TASK GOAL:
Work out how many lines of the listing hold the string "Close". Answer with that number alone.

┄┄┄┄┄┄┄┄┄┄┄┄┄┄┄┄┄┄┄┄

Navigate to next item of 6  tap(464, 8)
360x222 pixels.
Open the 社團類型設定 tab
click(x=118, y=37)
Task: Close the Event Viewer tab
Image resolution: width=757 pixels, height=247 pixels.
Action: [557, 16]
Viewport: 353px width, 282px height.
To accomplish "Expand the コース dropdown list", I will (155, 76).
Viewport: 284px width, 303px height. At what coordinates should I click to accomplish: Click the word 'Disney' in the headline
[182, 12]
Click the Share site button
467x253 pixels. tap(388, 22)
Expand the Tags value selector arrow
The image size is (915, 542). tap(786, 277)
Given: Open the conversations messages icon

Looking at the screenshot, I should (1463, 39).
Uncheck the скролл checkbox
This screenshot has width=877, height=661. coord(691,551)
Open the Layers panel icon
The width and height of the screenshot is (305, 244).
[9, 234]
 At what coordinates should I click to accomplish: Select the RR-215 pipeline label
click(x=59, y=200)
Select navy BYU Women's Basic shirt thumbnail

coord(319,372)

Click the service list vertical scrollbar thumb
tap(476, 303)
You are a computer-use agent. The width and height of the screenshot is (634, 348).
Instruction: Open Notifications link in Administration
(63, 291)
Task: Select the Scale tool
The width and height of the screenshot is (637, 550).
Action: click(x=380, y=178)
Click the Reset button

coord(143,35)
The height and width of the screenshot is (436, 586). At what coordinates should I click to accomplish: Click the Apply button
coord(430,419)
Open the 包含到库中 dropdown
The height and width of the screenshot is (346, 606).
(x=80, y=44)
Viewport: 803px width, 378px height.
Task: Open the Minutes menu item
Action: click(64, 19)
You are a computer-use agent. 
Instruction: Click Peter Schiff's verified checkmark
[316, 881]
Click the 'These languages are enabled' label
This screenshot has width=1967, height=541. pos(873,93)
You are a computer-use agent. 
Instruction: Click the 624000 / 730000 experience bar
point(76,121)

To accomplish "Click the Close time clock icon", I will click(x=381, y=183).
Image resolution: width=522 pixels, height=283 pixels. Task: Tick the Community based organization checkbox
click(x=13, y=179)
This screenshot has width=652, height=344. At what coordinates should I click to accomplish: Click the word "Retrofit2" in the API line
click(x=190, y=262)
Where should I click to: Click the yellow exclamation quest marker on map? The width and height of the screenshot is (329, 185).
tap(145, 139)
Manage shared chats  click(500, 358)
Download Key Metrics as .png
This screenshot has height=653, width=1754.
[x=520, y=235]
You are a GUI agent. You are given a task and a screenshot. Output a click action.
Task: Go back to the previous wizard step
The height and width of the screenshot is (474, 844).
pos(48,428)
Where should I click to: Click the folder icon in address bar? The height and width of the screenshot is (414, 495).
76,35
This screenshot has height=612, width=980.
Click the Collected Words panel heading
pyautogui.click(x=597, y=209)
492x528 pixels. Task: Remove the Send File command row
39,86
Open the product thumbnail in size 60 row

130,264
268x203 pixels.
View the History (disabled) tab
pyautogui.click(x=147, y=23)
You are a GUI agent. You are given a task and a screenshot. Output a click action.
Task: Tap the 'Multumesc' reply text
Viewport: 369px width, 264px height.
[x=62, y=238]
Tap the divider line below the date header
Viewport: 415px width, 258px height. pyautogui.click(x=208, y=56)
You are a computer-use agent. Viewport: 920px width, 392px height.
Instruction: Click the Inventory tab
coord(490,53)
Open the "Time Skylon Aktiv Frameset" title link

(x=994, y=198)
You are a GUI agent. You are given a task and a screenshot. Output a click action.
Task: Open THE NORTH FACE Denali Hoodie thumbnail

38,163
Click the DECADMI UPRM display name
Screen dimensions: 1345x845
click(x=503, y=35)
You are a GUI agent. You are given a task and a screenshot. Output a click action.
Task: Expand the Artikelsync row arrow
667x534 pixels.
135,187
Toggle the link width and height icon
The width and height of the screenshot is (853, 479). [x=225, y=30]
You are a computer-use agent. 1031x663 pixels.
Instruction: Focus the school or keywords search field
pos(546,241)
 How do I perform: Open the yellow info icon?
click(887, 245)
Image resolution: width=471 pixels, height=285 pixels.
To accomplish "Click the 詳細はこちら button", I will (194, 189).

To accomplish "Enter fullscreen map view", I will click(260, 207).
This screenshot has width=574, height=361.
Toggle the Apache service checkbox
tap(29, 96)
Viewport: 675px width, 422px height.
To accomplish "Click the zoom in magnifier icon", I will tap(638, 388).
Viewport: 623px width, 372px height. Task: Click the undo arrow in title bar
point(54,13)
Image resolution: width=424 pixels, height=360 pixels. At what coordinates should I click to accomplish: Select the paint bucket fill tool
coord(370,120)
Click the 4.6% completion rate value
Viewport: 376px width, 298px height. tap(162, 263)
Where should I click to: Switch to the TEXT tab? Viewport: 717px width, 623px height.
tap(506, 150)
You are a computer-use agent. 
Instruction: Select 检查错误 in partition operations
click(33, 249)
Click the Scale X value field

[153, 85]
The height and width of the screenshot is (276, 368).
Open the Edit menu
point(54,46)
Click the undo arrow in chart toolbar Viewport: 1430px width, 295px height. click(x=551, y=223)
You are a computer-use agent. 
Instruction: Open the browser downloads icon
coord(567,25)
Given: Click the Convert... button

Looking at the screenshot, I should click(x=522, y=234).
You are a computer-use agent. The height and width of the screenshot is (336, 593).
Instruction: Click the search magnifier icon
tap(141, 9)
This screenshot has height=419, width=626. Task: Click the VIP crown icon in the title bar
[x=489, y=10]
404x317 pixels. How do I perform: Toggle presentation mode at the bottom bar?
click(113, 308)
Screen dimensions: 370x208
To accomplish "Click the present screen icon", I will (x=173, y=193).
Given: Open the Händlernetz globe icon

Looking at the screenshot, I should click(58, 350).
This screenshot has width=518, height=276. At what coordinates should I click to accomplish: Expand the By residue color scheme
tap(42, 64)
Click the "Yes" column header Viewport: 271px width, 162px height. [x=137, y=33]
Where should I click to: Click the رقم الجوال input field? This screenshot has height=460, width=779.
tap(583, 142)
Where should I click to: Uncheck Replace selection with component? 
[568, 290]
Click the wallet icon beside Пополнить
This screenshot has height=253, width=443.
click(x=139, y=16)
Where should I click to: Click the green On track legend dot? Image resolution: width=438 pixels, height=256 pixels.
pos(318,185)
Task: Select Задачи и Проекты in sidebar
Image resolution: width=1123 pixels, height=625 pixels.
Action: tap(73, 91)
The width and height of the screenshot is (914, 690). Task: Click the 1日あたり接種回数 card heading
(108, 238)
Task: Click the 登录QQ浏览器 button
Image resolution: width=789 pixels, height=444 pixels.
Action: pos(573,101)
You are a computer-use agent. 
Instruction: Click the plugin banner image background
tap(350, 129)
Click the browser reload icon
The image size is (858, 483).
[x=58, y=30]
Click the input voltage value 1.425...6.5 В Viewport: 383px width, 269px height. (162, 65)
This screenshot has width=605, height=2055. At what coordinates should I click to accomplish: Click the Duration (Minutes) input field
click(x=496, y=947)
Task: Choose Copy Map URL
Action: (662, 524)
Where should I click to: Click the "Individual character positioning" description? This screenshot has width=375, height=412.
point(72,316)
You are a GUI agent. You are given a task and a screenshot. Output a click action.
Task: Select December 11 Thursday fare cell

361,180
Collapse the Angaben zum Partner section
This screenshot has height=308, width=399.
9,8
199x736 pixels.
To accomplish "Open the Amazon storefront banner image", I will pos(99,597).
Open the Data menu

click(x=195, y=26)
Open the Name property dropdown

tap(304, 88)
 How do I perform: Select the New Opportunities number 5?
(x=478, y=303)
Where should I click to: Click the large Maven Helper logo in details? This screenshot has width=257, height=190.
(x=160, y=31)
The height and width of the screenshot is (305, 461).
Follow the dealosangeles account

┄┄┄┄┄┄┄┄┄┄┄┄┄┄┄┄┄┄┄┄

ANSWER BOX:
2